The pan-cancer landscape of aldo-keto reductase1B10 reveals that its expression is diminished in gastric cancer.

INTRODUCTION

Aldo-keto reductase 1B10 (AKR1B10) is a multifunctional enzyme, which is important in cancer development and progression, but the landscape of AKR1B10 in pan-cancers and in tumor microenvironment is unclear.

METHOD

This study integrated the sequencing data of 33 cancer types, including gastric cancer, from TCGA project to explored the expression pattern and genetic and epigenetic alterations of AKR1B10. The association of AKR1B10 expression with clinical progression of cancers was evaluated by Kaplan-Meier analysis; the potential role of AKR1B10 in tumor microenvironment (TME) and immune-related gene expression were analyzed by PURITY, ESTIMATE, TIMER and CIBERSORT algorithms. The expression of AKR1B10 and immune cell markers in gastric cancer were evaluated with multiplex immunofluorescence staining.

RESULT

Results indicated that AKR1B10 was highly expressed in the gastrointestinal tract in health donors, but the expression of AKR1B10 was significantly changed in most of cancer types, which may be ascribed to DNA methylation in its promoter. The AKR1B10 expression in cancers and its value in disease progression was bidirectional and functionally enriched in metabolism in pan-cancers.
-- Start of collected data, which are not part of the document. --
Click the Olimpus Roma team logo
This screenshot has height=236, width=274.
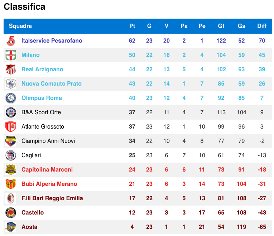(x=11, y=98)
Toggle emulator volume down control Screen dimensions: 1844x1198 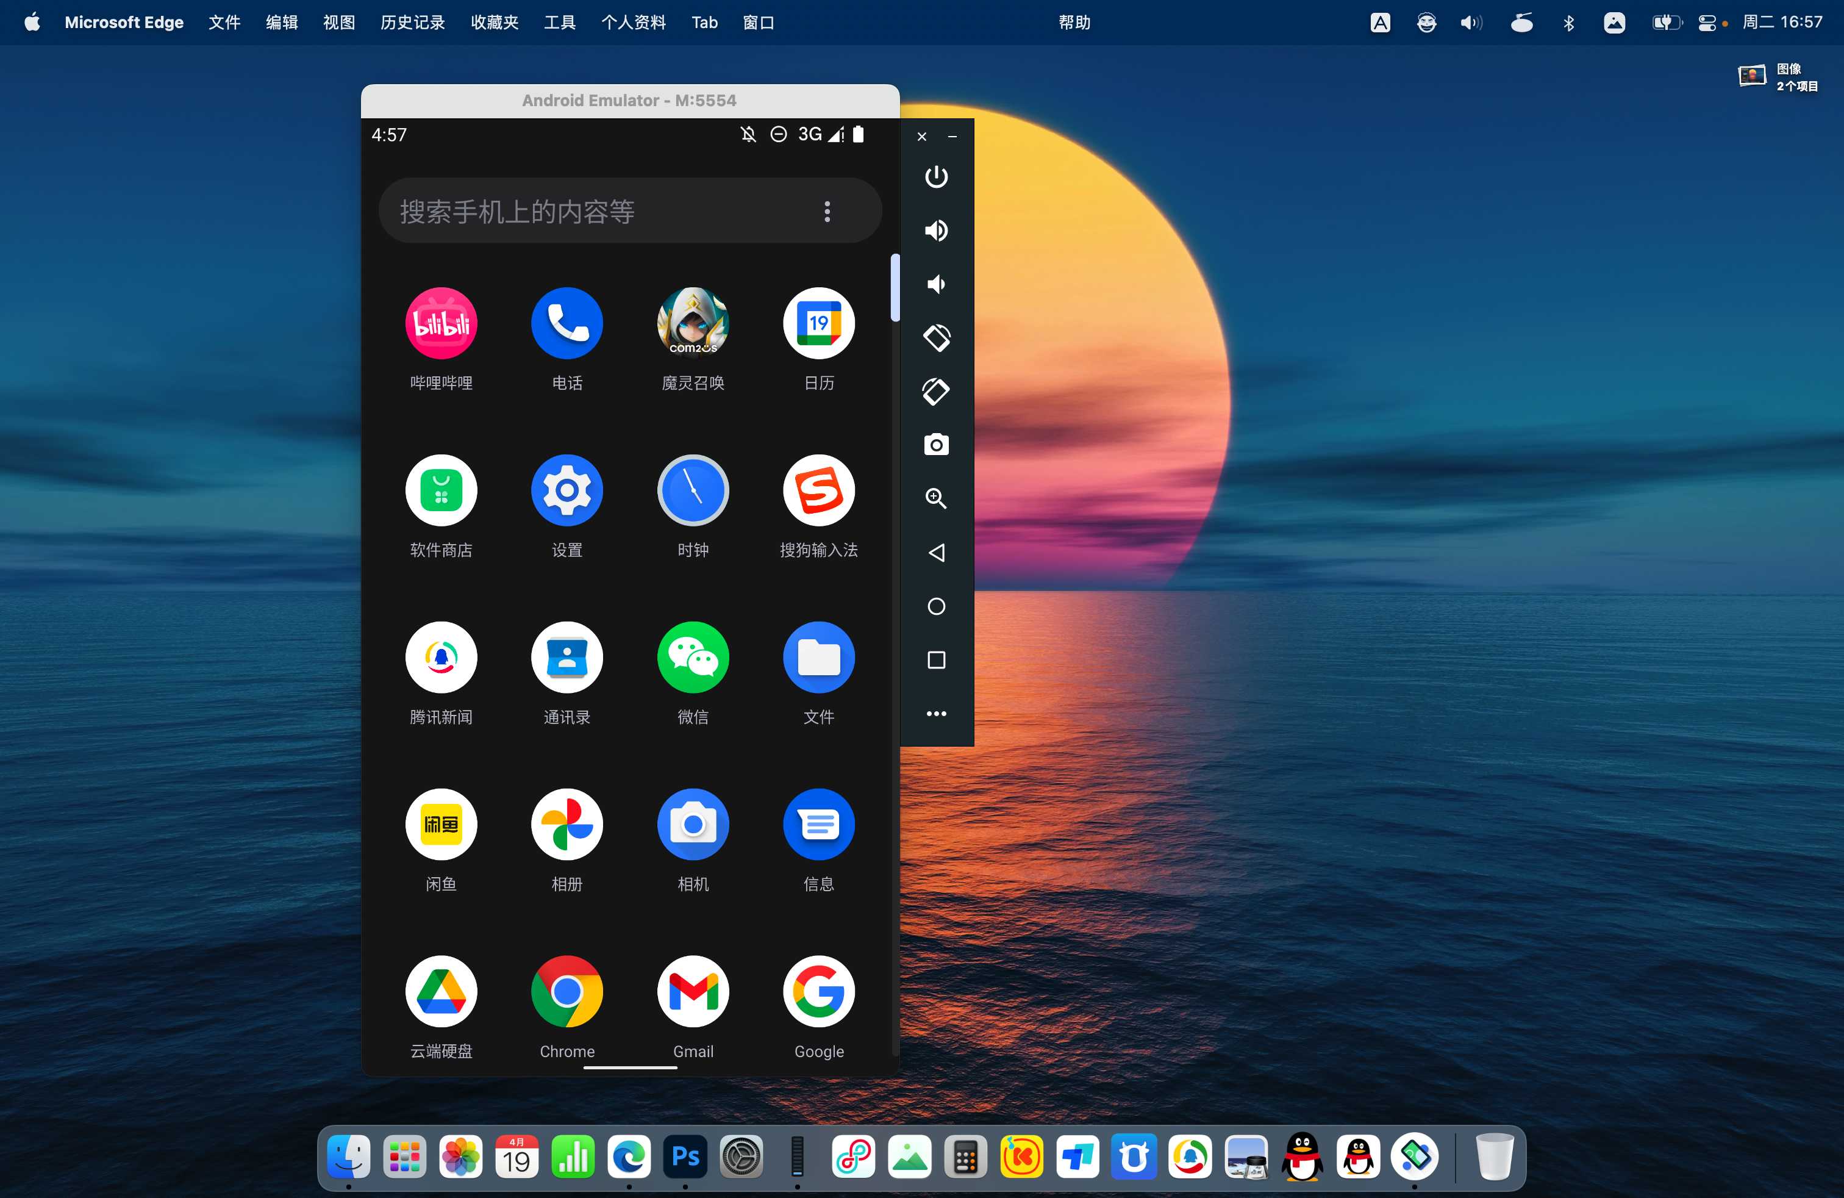935,284
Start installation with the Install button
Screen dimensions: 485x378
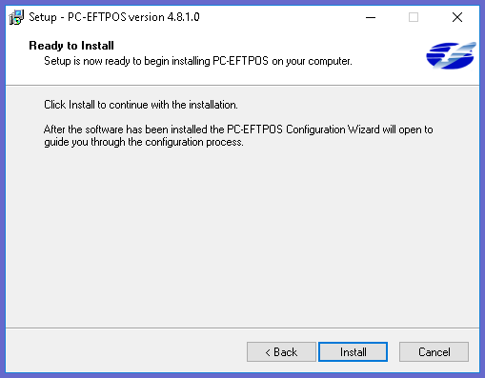tap(353, 351)
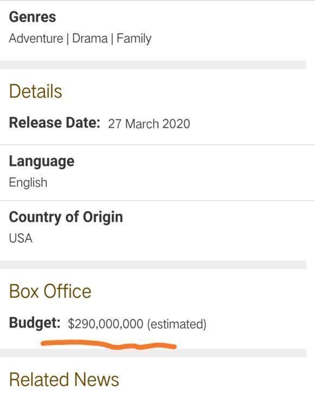
Task: Tap the (estimated) text beside budget
Action: pos(177,324)
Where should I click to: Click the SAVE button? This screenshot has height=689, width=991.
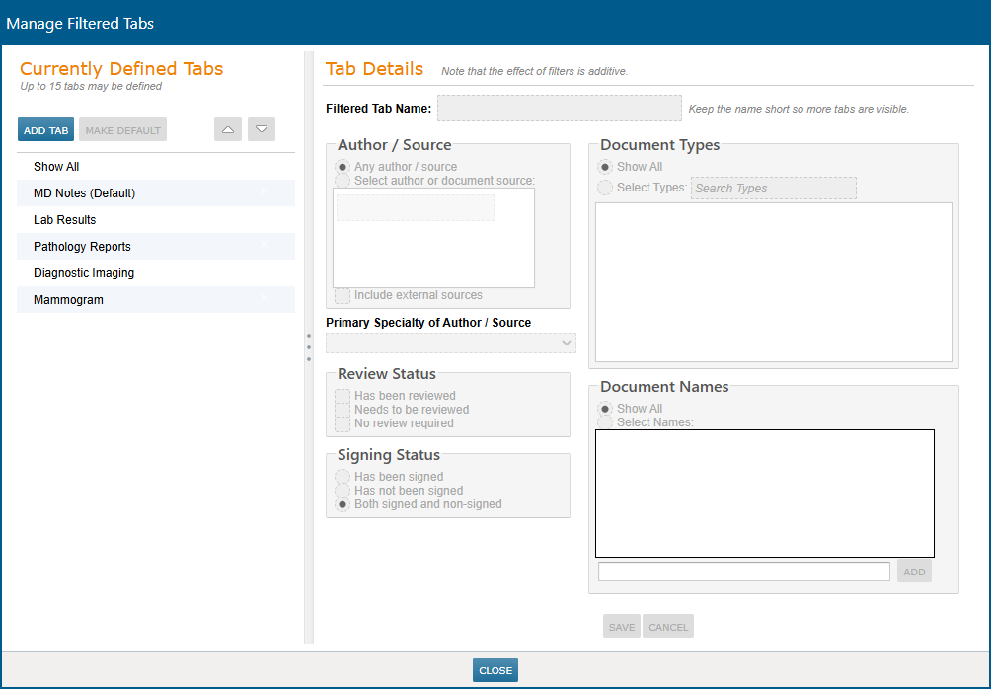point(621,626)
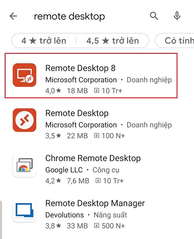
Task: Toggle the "4,5 ★ trở lên" rating filter
Action: pyautogui.click(x=113, y=41)
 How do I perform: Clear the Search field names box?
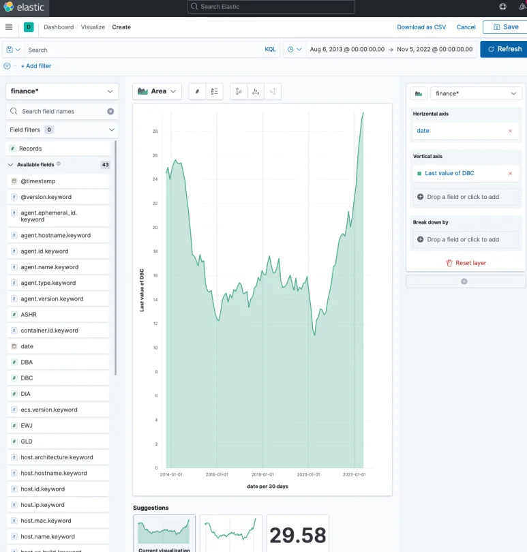[110, 111]
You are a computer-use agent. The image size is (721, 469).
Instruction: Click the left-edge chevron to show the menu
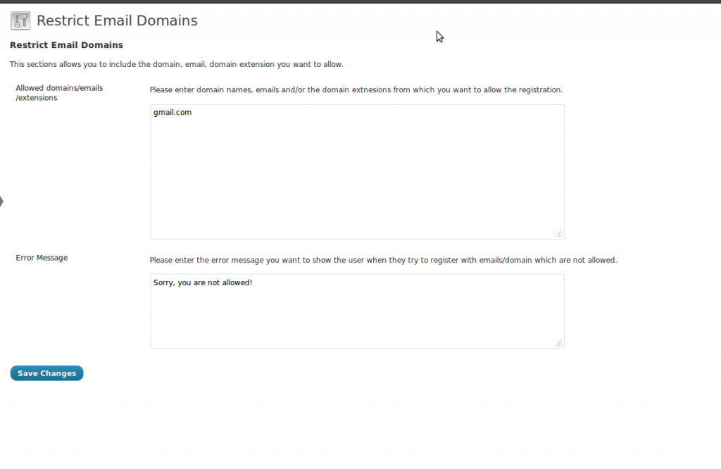[x=3, y=201]
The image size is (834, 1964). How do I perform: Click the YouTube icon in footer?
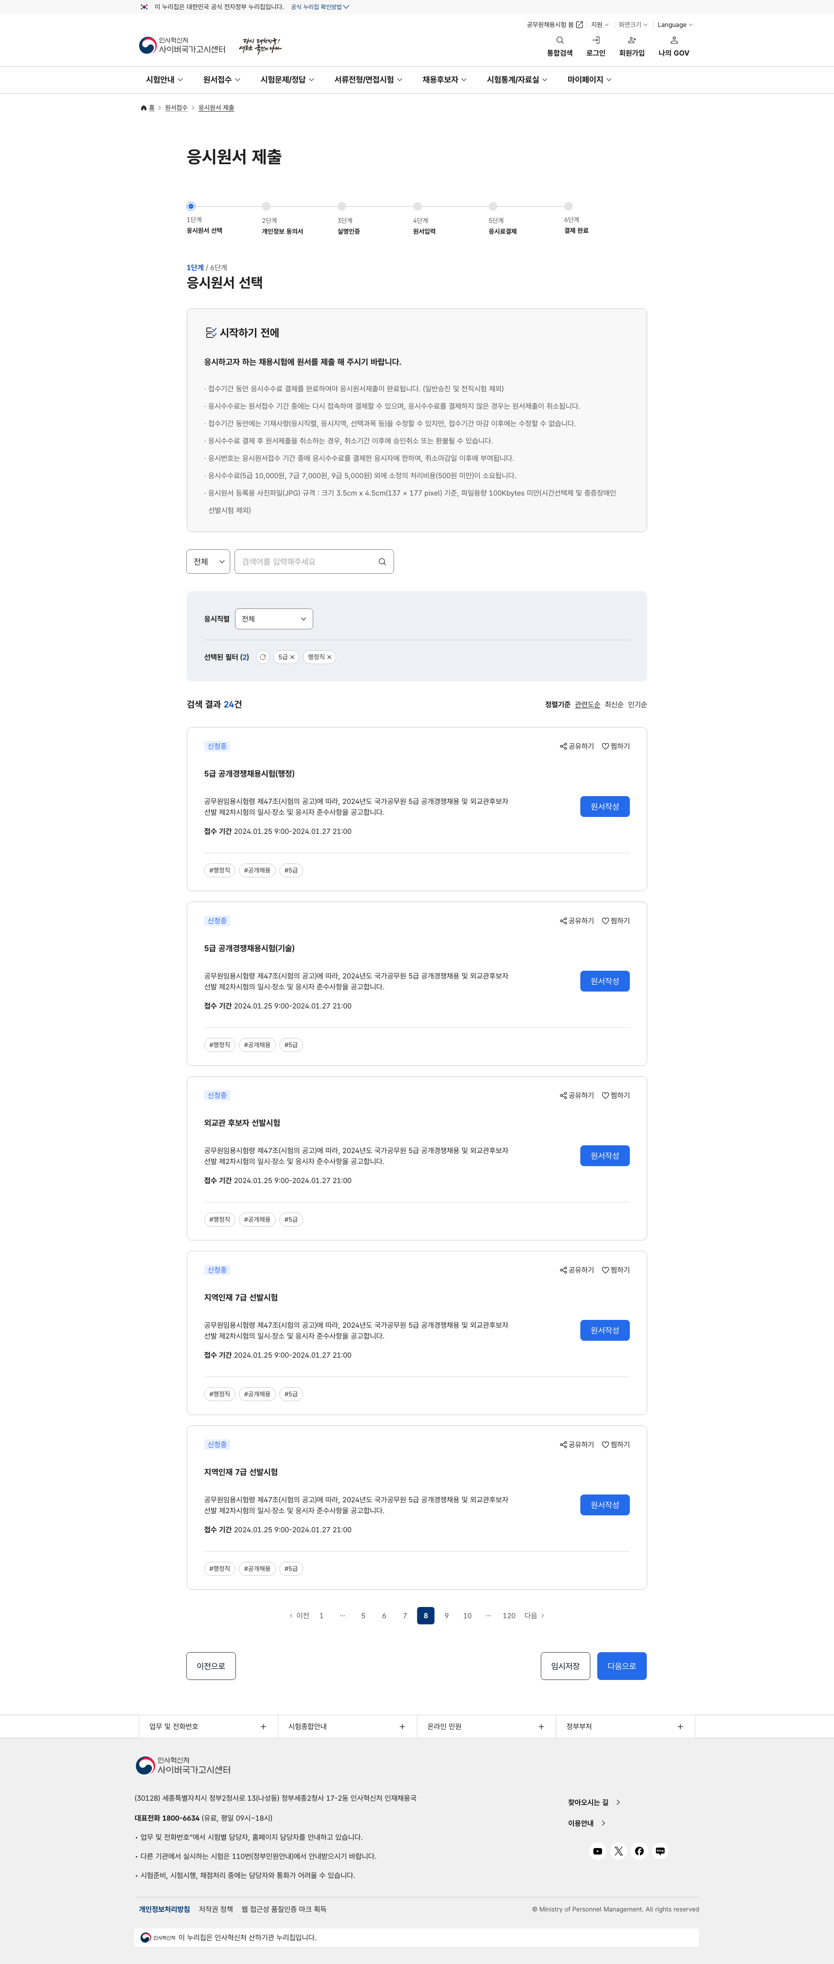coord(598,1851)
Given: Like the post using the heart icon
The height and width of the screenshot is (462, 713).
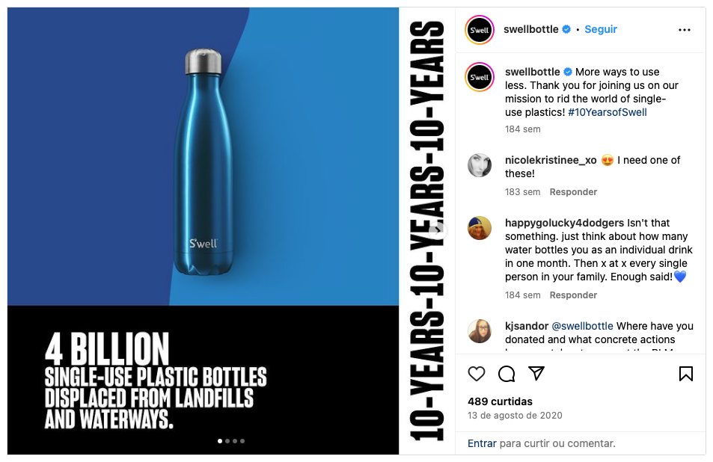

In tumor microenvironment, AKR1B10 was significantly correlated with immune cell infiltrations and immune gene expression. In the stomach, along with the diminishing of AKR1B10 expression, CD68+ macrophage increased and CD19+ B cell decreased in gastric cancer.

DISCUSSION

These data indicates that AKR1B10 may be an important factor in the development and progression and a potential therapeutic target for multiple cancers, but plays as a protector in the gastric tissues.